Le rôle du professionnel du droit

Les avocats, médiateurs et juges doivent relever un défi de taille : expliquer au justiciable qu’un préjudice reconnu ne mène pas toujours à une compensation. Cela exige de l’empathie et la capacité de communiquer avec pédagogie les réalités juridiques.


Valider la souffrance du justiciable tout en l’aidant à saisir les fondements du droit représente une mission délicate pour le juriste, qui doit veiller à maintenir la confiance du justiciable dans le système de justice. Cette exigence s’impose à chaque moment clé du processus, que ce soit en consultation, en médiation, au cours d’un procès ou dans la rédaction des motifs. 


Un passage de la juge Claire l’Heure-Dubé dans l’arrêt Lapointe c.
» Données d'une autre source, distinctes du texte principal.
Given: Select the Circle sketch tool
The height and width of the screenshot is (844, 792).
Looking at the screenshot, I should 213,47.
Hôpital Le Gardeur, est d’ailleurs célèbre et maintes fois cité dans des contextes semblables :

« Toutefois, je ne saurais terminer sans exprimer une grande sympathie à l'égard du sort tragique de Nancy à la suite de cet accident et de la douleur et de la souffrance imposées à ses parents depuis. Guidée seulement par la sympathie, ma tâche aurait été beaucoup plus facile. Toutefois, en tant que juge, je dois appliquer les règles de droit et la sympathie est un mauvais guide dans ces circonstances. Justice doit être rendue conformément aux règles de droit et justice doit être rendue à l'égard des deux parties à un litige, tant les demandeurs que les défendeurs. »

L’écoute requise va donc bien au-delà de la simple passivité. Le justiciable doit se sentir compris et validé avant de pouvoir abaisser sa garde et s’ouvrir à l’autre. De la même manière, la partie adverse, souvent en colère et sur la défensive face à ce qu’elle perçoit comme des accusations injustes, aura besoin d’être écoutée pour qu’un dialogue puisse s’établir.
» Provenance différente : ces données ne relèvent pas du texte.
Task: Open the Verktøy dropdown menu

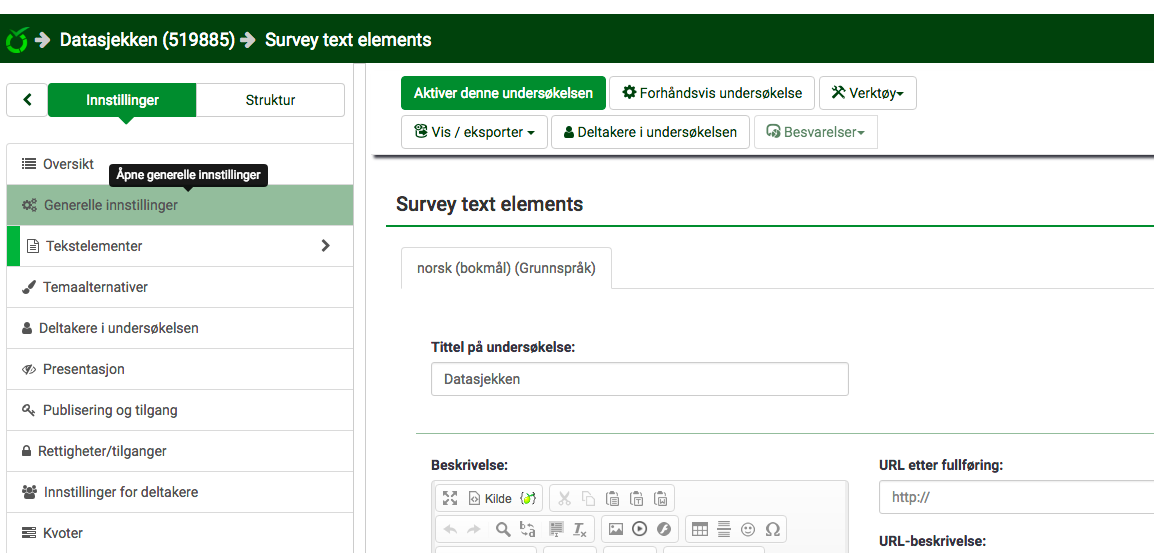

Vers une justice plus humaine

La médiation est tout à fait propice pour ce type d’échanges empathique. Après avoir pris le temps nécessaire à écouter activement le justiciable, je donne des explications concrètes sur des notions de droit comme l’accident malheureux ou la force majeure, ainsi que sur les limites de la responsabilité civile.


Inévitablement, le justiciable monte sa garde et tente de me convaincre du bienfondé de sa réclamation. Il insiste sur l’injustice du fait que la partie adverse n’aurait pas à le compenser. Face à cet argument, je soumets un scénario au justiciable pour lui permettre de s’imaginer à la place de l’autre.


« Je comprends votre sentiment d’injustice, vous avez beaucoup souffert et vous souhaitez être compensé. Permettez-moi de vous donner cet exemple : votre voisin vous accuse d’un cambriolage et croit sincèrement que vous êtes impliqué. Peut-être qu’il vous a vu dehors le soir des événements. Il dépose une accusation formelle contre vous et espère une condamnation. Il a effectivement subi un préjudice, mais vous, avez-vous commis une faute? Serait-il juste que vous soyez condamné sur la base de sa seule croyance sincère? »


Le justiciable arrive souvent à ce stade à mieux comprendre la situation. S’il est prêt à envisager un règlement, nous examinons alors ensemble les différentes possibilités. Certains dossiers se terminent par le versement d’une somme symbolique ou par un échange sincère entre les parties, qui agit comme un baume sur la souffrance de l’un et l’autre. L’avantage de la médiation est que les solutions y sont infinies.


Si toutefois le justiciable préfère aller à procès, je lui indique que je respecte son choix.  L’important est qu’il soit en paix avec celui-ci, quelle que soit l’issue juridique. Le rôle du médiateur n’est pas de convaincre ou d’imposer une décision, mais de fournir toutes les informations nécessaires à une prise de décision éclairée.


Chose certaine, le justiciable ne sera pas pris par surprise si le tribunal rejette sa réclamation, et pourra mieux l’accepter. Notre échange préalable aura servi à lui éviter de la rancœur et conserver sa confiance en notre système de justice. C’est cela, la mission d’un officier de justice.